Let $$ A= \begin{bmatrix} 1 & 0 & 1 & 3 \\ 2 & 0 & \lambda & 6 \\ 1 & 1 & 1 & 1 \\ \end{bmatrix} \\$$ and $b=\begin{pmatrix} 1\\ 2\\ 1\\ \end{pmatrix}\\$

Solution of linear equation system $Ax=b$ for every $\lambda € R$?

My Solution:

I brought the matrix to row echelon Form ==>

\begin{bmatrix} 1 & 0 & 1 & 3 |1\\ 0 & 1 & 0 & 2 |0 \\ 0 & 0 & \lambda-2 & 0 |0 \\ \end{bmatrix}

For every $\lambda$ $rank(A)=rank(A|b)\\$ Which means this Linear equation system is soluble.
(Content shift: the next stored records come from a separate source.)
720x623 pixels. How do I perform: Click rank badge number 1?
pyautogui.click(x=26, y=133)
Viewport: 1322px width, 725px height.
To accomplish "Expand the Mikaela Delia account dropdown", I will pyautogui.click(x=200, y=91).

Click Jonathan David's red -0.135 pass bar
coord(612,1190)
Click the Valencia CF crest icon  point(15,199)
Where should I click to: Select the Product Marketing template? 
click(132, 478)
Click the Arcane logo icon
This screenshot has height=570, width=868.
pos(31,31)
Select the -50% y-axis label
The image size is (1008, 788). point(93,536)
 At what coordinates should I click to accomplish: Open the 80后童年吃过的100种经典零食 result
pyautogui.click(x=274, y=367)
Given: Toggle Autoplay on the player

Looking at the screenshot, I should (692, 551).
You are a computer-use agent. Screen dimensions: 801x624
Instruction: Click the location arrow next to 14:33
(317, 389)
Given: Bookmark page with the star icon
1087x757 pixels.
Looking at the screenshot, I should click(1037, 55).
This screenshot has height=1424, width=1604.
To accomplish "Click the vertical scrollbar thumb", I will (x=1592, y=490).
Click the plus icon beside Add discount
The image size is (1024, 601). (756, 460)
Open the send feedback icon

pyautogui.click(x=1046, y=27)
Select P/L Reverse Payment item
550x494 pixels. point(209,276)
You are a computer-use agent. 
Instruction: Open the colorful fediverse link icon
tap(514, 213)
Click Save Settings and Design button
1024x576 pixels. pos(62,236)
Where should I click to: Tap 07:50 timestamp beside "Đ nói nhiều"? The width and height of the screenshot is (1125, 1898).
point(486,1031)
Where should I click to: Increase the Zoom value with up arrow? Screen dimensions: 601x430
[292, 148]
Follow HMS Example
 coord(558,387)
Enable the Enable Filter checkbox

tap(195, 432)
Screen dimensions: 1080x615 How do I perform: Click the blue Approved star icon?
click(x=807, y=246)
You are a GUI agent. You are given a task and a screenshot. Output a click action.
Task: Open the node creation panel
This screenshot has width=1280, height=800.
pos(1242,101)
But what i m confused is we have for every lambda more Variable then equations so this LES has only infinite solutions? and for example for $\lambda =2\\$

we have $\begin{pmatrix} 1-x_3-3x_4\\ 2x_4\\ x_3\\ x_4\end{pmatrix}\\$

But for every diffrent $\lambda$ we get different combination of variables for the Solution which is not equal to other infinite solution.So what is incorrect in my solution ?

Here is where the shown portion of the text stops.